Отрывок из источника

..........

Выбрать главу

О Зощенко, например, докладчик сообщил собравшимся, что этот пасквилянт, хулиган и подонок был «публично выпорот» журналом «Большевик». Ахматова в докладе названа «взбесившейся барынькой», «полу-монахиней, полублудницей»; блуд у нее сочетается с молитвой и она «мечется между будуаром и моленной». Поэзию Ахматовой Жданов попросту, по-нашему, по-рабочему, с большевистской прямотой определил так: «хлам».

Блуднице и хулигану в нашей литературе не место. Мы не нуждаемся в хламе.

Однако сколь ни непристойной была ждановская брань, – не она, думаю я, произвела наиболее устрашающее впечатление на современников.

Шел август 46-го года. Показательные процессы тридцатых годов, палаческая терминология, разрабатывавшаяся десятилетиями, была на памяти у всех, у всех на слуху. Такие словосочетания, как «сползать на позиции», «дворянско-буржуазные течения», «социальные корни», морозом пробегали по коже. (Не ленинградским и не московским морозом – колымским.) От несоветских до антисоветских, от чуждых и несвойственных до вражеских, от низкопоклонства перед Западом до службы в одной из иностранных разведок – короче говоря, от «поставщиков дезориентации» до «врагов народа» – рукой подать. Кавычки, в которых произносились – и печатались! – слова «творчество», «деятельность», «произведение», «авторитет», рябили в глазах, как решетки тюремных окон; стереотипное «с позволения сказать, «творчество»» звучало как «десять лет дальних лагерей без права переписки»; а слово «группа» уж просто как выстрел в затылок. Прочитав доклад Жданова на страницах газеты или журнала, люди спрашивали друг у друга шепотом: «А что, Зощенко и Ахматова еще на свободе?»

И понимали: война окончилась, окончилась победой, а перемен – нет…

Обстановка вокруг доклада создана была и впрямь времен большого террора. Вспоминались регулярные наезды из Москвы в Ленинград Военной коллегии Верховного суда (расстрел или, в лучшем случае, 10, 15 или 25 лет лишения свободы), вспоминались дни после убийства Кирова. У всех приглашенных в Смольный троекратно проверяли пропуски. Слушая доклад, одна молодая писательница почувствовала дурноту, но когда она кинулась к боковым дверям, поскорее на воздух – солдаты скрестили перед нею ружья. Можно было подумать, что в Смольном обсуждают не работу двух довольно-таки заурядных и уж во всяком случае безобидных журналов – а способы расправы с новым восстанием кронштадтских моряков. По меньшей мере.

..........

Раздел данных

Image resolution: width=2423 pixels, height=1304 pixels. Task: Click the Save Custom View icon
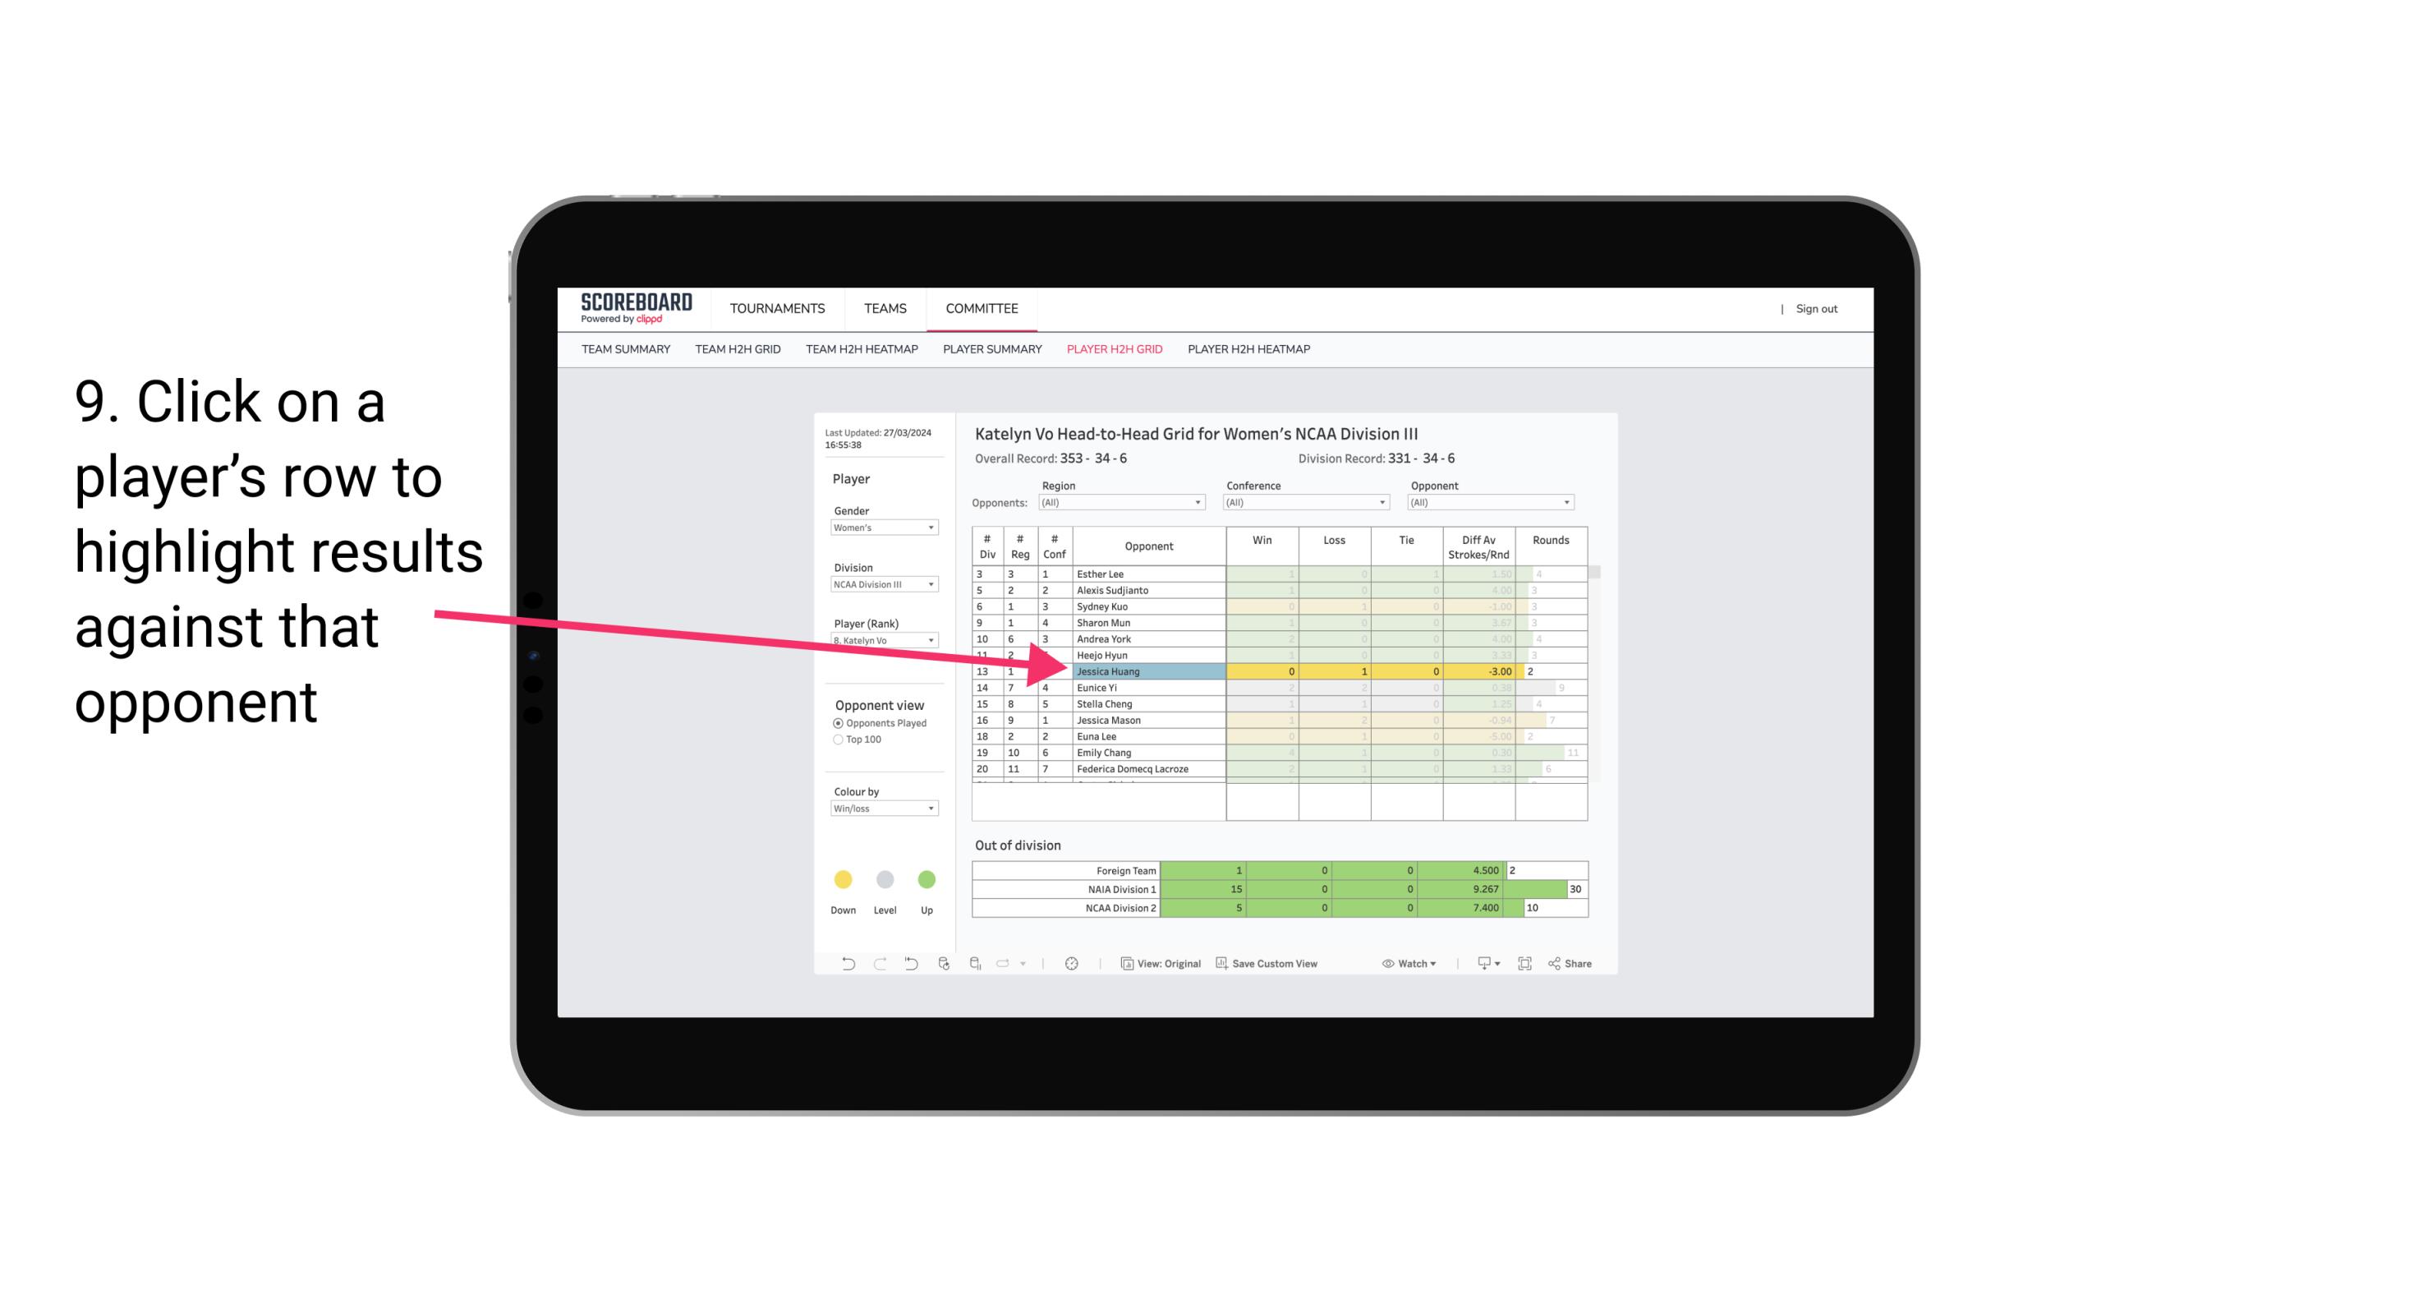tap(1221, 963)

..........

Задание
Продолжите текст о докладе Жданова 1946 года, начав сразу после его последней фразы.

Ответ на задание
Под ногами каждого литератора разверзлась ненасытная бездна безыдейности.

Хозяйство у нас плановое. Чуть не в каждой республике была обнаружена своя маленькая блудница и свой маленький пасквилянт. И, как в 1937—38 годах каждое промышленное предприятие и каждое советское учреждение, будь то завод, фабрика, аптека или почтамт, обязаны были найти среди своих сотрудников и поставить на убой хоть одного вредителя, шпиона или диверсанта, творившего свое грязное дело под носом партийной организации (утратившей, разумеется, должную бдительность), – так в 1946—47-м каждая литературная организация (будь то отделение Союза Писателей, редакция издательства или журнала) обязана была обнаружить среди своих сотрудников, выявить и разоблачить двух-трех чуждых советскому народу литераторов. Если не преклонение перед растленной культурой буржуазного Запада – то аполитичность; если не аполитичность, можно найти ноты безнадежности, не свойственные нашей вечно бодрой молодежи; если и того нет, можно, на худой конец, выявить недостаток художественности – благо точных измерителей этой пресловутой художественности не существует в природе. («Маловысокохудожественно», написал некогда Зощенко.) Теперь в своей борьбе за «многовысокохудожественное» можно было опираться на постановление ЦК.

Обслуживающий персонал приступил к делу.

М. Шагинян сообщила, что литературовед Г. Гуковский в своей работе о русском баснописце Крылове проявил низкопоклонство перед Западом. С. Крушинский сообщил, что детский писатель К. Чуковский протаскивает на страницы журнала «Мурзилка» безыдейную сказку «Бибигон». Театральные критики пошли один за другим сообщать, что, например, театр им. Ленинского комсомола с подозрительной медлительностью репетирует советские пьесы на современную тему, а, например, театр Комедии и его руководитель Н. П. Акимов явно имеют пристрастие к западному репертуару. А уж поэты! Новый генеральный секретарь Союза Писателей А. А. Фадеев разоблачил Пастернака в крайнем субъективизме, отталкивающем от него наш народ, а других поэтов в том, что они, из соображений приятельства, поддерживают Пастернака. Все профессора гуманитарных отделений Ленинградского университета – историки, филологи и востоковеды – были скопом уличены в низкопоклонстве перед гнилой буржуазной культурой Запада. Некто В. Молова разоблачила поставленную студией Ленфильма народную сказку «Золушка», уличив ее в псевдонародности.